In comments to Levitt’s post Steve Sailer raises objections that do not impress me in the slightest but Daniel Davies makes a good point here:
Finally and most importantly, this is about as far from a double blind trial as you can get. I’ve written in the past about the perils of data mining in econometrics, and to be honest, all that is lacking in the series of changes to the data and the model that the Freakonomics blog presents is a phalanx of dwarves singing “Hi Ho, Hi Ho, It’s Off To Data-Mine We Go”. What has happened here is that Levitt and his research assistant have sat down in the knowledge that a perturbation to their model doesn’t deliver their result, and decided to have a think about what kinds of alterations to the data ought to be made.
You don’t need to suggest any intentional dishonesty to say that it is somewhat unsurprising that the outcome of the brainstorming session on “What sort of changes ought one to make to this data, in an ideal world?” was a dataset and model in which the result that Levitt is famous for was present. Even if Levitt and Ethan Lieber had sat down at a table with no computer on it, starting with a blank sheet to discuss the changes to make and not touching the model until they had finished, I would still guess that it would be the easiest thing in the world for someone who was intimately familiar with the dataset to subconsciously put his thumb on the scales. And I don’t think this is what they did; colour me cynical but I would bet quids that lots and lots of iterations of different possible changes to the data were tried.
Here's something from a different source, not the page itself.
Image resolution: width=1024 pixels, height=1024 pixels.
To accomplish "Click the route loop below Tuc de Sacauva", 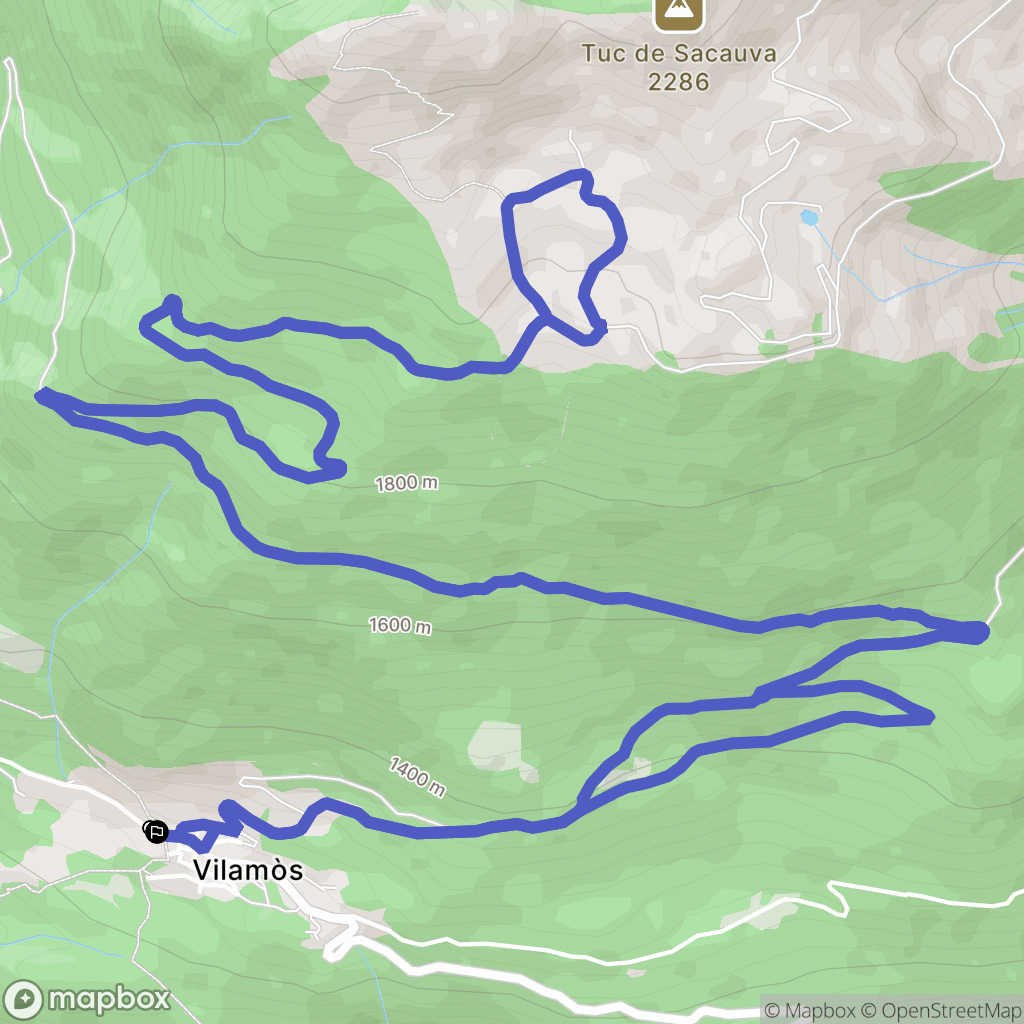I will coord(564,257).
I note once more that there is no accusation of intentionally cooking the books here; medical science certainly doesn’t insist on double blind trials to protect them from unscrupulous doctors.
I think that there’s a general issue here which is endemic to the territory that Levitt chooses to operate in. By their nature, political debates are debates. One side produces arguments, the other side produces counterarguments and so on, so iteratively. This is an environment which is absolutely poisonous to datasets. By the time you’ve been through two or three iterations of a “controversy” like this it’s more or less impossible to pick a model without failing even the most homeopathically weak version imaginable of a double blind criterion. This is why I now say that we’re simply never going to know the truth (by which I mean, even the simple statistical truth about the existence of a comovement, much less the truth about the underlying causal hypothesis) about abortion and crime in the period 1976-2000. Stick a fork in this dataset, it’s done.
I don’t think that the situation is as hopeless as that. Foote and Goetz have access to the same data and tools so we can see if they can come up with another measure of abortions
that makes the results go away. Another possibility is that Donohue and Levitt present the results for a whole slew of alternative formulations of the abortion measure so we can see if their results are sensitive to the particular way that it is defined.